Goal: Extract the lines from the start of the records up to and including the line with "will [x=1186, y=28].", and reproduce them without any change.

Start of Records supplied

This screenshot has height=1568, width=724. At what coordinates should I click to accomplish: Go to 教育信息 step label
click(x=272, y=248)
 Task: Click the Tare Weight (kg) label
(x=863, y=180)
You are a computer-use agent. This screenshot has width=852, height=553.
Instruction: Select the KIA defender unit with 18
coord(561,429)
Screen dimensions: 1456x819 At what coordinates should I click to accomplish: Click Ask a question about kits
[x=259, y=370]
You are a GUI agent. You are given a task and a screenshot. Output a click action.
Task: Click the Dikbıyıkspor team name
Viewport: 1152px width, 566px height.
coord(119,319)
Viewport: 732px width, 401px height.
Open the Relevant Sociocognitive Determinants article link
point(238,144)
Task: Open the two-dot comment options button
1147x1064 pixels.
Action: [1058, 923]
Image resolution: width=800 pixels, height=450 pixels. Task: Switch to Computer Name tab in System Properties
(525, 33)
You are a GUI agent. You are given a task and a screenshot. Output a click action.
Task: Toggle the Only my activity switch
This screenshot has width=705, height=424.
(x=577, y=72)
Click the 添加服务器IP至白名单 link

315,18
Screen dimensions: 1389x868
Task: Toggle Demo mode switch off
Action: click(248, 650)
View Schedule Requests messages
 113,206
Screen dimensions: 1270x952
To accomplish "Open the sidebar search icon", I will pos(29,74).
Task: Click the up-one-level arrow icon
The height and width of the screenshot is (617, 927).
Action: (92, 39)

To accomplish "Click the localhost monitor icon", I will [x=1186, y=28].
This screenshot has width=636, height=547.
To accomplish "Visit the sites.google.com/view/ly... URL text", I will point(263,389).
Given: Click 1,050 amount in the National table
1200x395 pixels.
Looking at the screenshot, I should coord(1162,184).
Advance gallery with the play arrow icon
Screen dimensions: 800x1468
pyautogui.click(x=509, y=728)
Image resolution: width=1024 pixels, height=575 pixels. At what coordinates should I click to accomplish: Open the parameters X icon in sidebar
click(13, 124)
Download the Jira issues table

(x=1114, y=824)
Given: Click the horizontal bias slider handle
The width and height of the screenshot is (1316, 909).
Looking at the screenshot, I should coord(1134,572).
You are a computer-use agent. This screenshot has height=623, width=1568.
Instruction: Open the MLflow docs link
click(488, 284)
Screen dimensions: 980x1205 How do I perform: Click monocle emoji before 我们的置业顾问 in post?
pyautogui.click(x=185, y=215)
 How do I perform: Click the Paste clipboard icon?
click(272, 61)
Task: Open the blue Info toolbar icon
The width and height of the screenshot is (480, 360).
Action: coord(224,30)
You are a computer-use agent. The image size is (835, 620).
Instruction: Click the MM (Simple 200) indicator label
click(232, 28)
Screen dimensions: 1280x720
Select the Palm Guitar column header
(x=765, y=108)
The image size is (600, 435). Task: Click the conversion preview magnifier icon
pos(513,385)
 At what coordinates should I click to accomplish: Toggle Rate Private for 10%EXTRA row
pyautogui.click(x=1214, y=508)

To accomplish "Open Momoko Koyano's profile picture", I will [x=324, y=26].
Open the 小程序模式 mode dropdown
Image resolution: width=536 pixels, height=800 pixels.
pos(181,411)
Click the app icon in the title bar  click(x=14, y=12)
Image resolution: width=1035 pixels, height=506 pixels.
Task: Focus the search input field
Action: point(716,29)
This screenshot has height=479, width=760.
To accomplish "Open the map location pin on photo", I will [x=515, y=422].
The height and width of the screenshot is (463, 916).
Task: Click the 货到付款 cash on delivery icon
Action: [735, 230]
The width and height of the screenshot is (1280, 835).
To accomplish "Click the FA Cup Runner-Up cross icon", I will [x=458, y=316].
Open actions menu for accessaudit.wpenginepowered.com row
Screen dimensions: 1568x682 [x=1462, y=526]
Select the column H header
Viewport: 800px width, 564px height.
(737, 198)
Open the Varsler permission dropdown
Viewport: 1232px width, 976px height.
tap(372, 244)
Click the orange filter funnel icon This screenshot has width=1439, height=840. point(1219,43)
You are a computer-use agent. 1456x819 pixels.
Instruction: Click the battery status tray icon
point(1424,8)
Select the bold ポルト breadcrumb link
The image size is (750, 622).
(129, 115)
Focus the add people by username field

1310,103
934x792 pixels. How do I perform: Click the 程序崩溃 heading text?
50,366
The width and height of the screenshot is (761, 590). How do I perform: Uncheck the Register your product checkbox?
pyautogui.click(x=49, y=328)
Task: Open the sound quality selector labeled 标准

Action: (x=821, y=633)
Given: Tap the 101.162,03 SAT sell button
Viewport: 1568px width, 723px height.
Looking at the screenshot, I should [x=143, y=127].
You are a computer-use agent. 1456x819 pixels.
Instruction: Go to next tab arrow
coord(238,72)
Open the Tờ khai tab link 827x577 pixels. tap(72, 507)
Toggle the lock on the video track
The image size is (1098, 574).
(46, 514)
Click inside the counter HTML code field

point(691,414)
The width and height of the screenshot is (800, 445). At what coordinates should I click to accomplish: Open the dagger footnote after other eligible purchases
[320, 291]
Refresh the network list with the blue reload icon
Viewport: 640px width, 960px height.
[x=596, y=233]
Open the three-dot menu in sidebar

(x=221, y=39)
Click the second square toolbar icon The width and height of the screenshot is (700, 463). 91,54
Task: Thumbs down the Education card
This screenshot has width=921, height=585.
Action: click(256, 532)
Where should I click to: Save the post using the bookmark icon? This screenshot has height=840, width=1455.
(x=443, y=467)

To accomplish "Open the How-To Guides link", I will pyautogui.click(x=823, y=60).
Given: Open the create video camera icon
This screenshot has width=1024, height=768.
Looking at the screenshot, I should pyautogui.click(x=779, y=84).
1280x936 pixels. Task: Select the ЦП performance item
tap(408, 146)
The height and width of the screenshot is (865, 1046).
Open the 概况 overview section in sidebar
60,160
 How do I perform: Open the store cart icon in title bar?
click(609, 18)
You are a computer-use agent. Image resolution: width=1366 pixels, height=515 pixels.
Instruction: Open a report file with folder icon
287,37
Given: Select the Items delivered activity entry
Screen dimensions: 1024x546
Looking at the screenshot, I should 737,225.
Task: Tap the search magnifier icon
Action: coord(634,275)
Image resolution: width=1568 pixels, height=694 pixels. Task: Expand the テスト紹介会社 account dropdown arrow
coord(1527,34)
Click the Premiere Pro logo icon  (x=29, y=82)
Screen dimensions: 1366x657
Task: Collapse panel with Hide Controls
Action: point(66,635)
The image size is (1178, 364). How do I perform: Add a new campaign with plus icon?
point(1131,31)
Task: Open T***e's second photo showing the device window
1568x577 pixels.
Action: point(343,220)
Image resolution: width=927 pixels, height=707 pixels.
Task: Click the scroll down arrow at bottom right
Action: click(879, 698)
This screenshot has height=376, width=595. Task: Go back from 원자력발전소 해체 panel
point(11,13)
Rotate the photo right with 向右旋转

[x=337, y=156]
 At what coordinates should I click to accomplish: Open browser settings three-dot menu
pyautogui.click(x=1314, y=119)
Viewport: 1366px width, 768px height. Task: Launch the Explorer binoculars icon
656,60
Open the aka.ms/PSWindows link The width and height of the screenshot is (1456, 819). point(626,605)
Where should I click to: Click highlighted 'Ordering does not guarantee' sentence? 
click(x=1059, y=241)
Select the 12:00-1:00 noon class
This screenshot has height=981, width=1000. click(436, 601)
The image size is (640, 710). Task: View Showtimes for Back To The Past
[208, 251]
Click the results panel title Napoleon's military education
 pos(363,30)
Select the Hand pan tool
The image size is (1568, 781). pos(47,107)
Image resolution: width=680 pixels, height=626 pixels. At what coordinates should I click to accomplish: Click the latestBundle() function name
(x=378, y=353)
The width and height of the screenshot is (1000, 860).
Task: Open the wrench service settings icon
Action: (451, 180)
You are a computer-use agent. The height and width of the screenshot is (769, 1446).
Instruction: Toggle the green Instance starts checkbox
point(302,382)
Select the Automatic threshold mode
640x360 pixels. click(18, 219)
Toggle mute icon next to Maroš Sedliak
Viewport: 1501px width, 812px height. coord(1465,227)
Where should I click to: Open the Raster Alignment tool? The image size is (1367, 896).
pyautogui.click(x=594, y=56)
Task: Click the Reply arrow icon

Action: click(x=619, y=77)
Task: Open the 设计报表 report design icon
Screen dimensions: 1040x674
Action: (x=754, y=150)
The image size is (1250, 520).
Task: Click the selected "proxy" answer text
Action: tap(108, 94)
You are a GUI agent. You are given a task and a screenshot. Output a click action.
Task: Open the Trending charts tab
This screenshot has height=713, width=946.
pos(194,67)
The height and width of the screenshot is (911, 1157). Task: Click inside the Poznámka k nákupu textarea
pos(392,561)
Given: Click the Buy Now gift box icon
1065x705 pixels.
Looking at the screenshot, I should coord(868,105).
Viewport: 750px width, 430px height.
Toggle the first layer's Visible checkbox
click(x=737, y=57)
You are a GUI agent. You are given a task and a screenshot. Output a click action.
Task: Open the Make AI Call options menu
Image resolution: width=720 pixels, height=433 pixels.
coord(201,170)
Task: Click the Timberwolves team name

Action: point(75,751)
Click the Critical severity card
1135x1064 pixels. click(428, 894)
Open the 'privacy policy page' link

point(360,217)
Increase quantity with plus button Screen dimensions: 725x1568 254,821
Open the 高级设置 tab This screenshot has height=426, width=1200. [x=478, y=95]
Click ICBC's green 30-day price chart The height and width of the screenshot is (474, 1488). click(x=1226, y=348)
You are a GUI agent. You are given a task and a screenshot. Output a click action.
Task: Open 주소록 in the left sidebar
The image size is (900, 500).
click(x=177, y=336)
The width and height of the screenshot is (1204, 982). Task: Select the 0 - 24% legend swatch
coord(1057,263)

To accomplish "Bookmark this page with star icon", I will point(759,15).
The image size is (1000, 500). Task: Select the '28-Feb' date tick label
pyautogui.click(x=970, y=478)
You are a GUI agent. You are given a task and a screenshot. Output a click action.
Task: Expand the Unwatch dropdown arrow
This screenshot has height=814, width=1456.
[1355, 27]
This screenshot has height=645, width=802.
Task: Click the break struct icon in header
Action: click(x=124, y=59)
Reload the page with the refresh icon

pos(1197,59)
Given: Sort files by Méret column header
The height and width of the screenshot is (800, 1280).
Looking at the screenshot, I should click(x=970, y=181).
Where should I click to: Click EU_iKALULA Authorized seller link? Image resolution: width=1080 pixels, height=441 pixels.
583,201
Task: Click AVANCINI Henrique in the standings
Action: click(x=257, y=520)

End of Records supplied

Task solution:
This screenshot has height=1568, width=724. At what coordinates should I click to accomplish: Go to 教育信息 step label
click(x=272, y=248)
 Task: Click the Tare Weight (kg) label
(x=863, y=180)
You are a computer-use agent. This screenshot has width=852, height=553.
Instruction: Select the KIA defender unit with 18
coord(561,429)
Screen dimensions: 1456x819 At what coordinates should I click to accomplish: Click Ask a question about kits
[x=259, y=370]
You are a GUI agent. You are given a task and a screenshot. Output a click action.
Task: Click the Dikbıyıkspor team name
Viewport: 1152px width, 566px height.
coord(119,319)
Viewport: 732px width, 401px height.
Open the Relevant Sociocognitive Determinants article link
point(238,144)
Task: Open the two-dot comment options button
1147x1064 pixels.
Action: [1058, 923]
Image resolution: width=800 pixels, height=450 pixels. Task: Switch to Computer Name tab in System Properties
(525, 33)
You are a GUI agent. You are given a task and a screenshot. Output a click action.
Task: Toggle the Only my activity switch
This screenshot has width=705, height=424.
(x=577, y=72)
Click the 添加服务器IP至白名单 link

315,18
Screen dimensions: 1389x868
Task: Toggle Demo mode switch off
Action: click(248, 650)
View Schedule Requests messages
 113,206
Screen dimensions: 1270x952
To accomplish "Open the sidebar search icon", I will pos(29,74).
Task: Click the up-one-level arrow icon
The height and width of the screenshot is (617, 927).
Action: (92, 39)

To accomplish "Click the localhost monitor icon", I will [x=1186, y=28].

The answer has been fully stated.